Mes jambes s’activent, mes pas deviennent des foulées. Je rejoins Monsieur et Madame Sépauges, ainsi qu’Henri leur jeune fils de huit ans. Ils m’attendent.
- Bonjour !
Pour toute réponse, je reçois des hochements de tête. Sympa l’accueil. En silence, je me campe à côté du maître des lieux, Monsieur Sépauges. Mes traits se détendent, un sourire éclot sur mon visage. Je distingue les courbes familières de mon aigle royal. Le plumage, noir à l’encolure, fond dans un dégradé de gris. Ses deux soleils or et bronze me fixent dès mon arrivée. Dans son imposant bec crochu, sa langue claque de contentement. Je brûle de me jeter contre lui et d’enfouir ma tête dans son cou. Je me retiens, mais souris à mon seul ami, l’aigle de Maman ; Rocaille.

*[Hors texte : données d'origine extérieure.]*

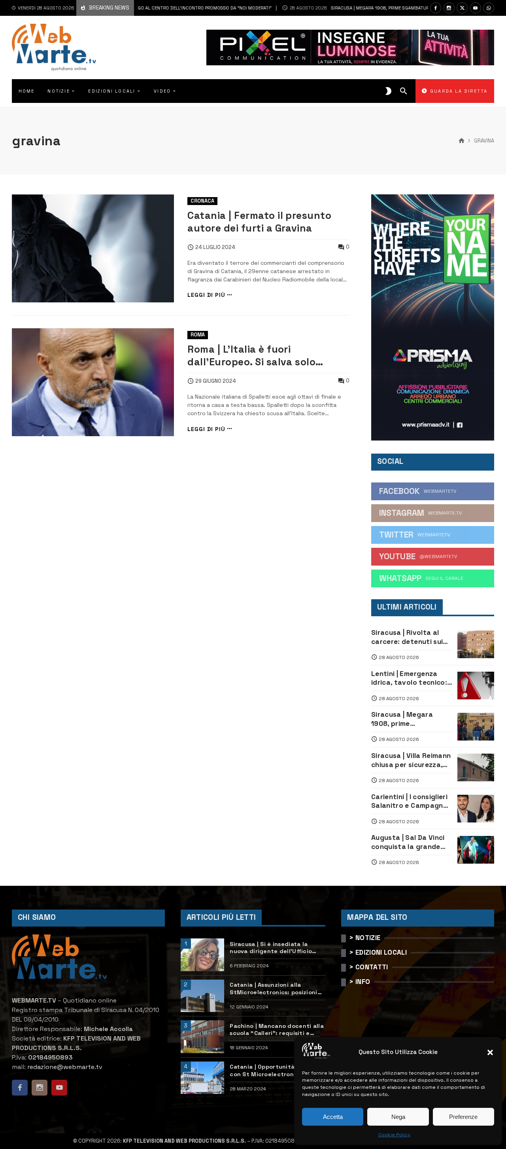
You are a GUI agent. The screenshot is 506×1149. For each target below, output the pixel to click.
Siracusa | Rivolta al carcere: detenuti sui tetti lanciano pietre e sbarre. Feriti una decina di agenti (409, 637)
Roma (198, 334)
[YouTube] (475, 7)
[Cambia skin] (388, 91)
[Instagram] (449, 7)
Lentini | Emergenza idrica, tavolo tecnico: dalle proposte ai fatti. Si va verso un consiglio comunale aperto (411, 678)
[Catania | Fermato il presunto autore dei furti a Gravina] (93, 248)
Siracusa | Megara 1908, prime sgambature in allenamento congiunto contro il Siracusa (411, 719)
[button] (490, 1052)
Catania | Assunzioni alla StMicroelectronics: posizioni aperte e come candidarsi (273, 988)
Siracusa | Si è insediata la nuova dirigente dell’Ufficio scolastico (271, 947)
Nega (398, 1116)
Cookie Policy (394, 1135)
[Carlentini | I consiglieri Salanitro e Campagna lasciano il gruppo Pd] (475, 808)
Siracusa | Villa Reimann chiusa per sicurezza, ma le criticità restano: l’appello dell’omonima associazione (411, 760)
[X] (462, 7)
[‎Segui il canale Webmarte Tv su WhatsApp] (488, 7)
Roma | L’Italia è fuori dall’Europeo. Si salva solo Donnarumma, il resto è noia (256, 356)
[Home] (461, 140)
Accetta (333, 1116)
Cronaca (202, 201)
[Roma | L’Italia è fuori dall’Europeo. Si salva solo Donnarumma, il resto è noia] (93, 382)
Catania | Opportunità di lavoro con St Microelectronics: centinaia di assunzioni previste (277, 1070)
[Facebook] (435, 7)
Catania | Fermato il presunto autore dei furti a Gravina (259, 221)
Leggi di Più (206, 295)
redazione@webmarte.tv (64, 1067)
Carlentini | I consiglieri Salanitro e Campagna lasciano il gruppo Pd (409, 801)
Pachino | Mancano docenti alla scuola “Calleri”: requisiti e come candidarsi (277, 1029)
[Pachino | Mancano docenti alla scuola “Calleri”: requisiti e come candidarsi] (202, 1036)
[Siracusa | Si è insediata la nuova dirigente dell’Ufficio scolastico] (202, 954)
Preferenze (463, 1116)
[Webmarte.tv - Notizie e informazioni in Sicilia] (54, 47)
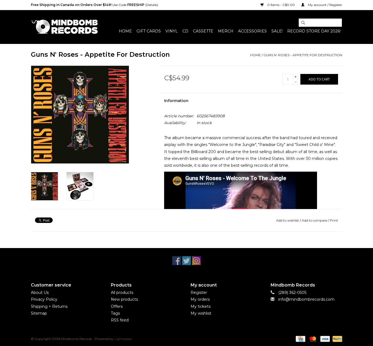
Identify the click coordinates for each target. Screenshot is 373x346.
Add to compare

Sa double selle en place indique un départ imminent. Je tourne la tête pour saluer mes hôtes. Mon cœur saute un battement. Alexandra Sépauges avance telle une perle en mouvement. Ses courbes glissent sur les pavés gris qui jonchent nos routes. Ses yeux émeraude sont des étoiles dans ma nuit. Ses ondulations blondes planent dans l’air pour libérer leurs charmes secrets dont je m’enivre à chaque regard. Son nez, saupoudré de rousseurs… son frère me parle.
- Ferme ta bouche, on dirait un chien qui bave.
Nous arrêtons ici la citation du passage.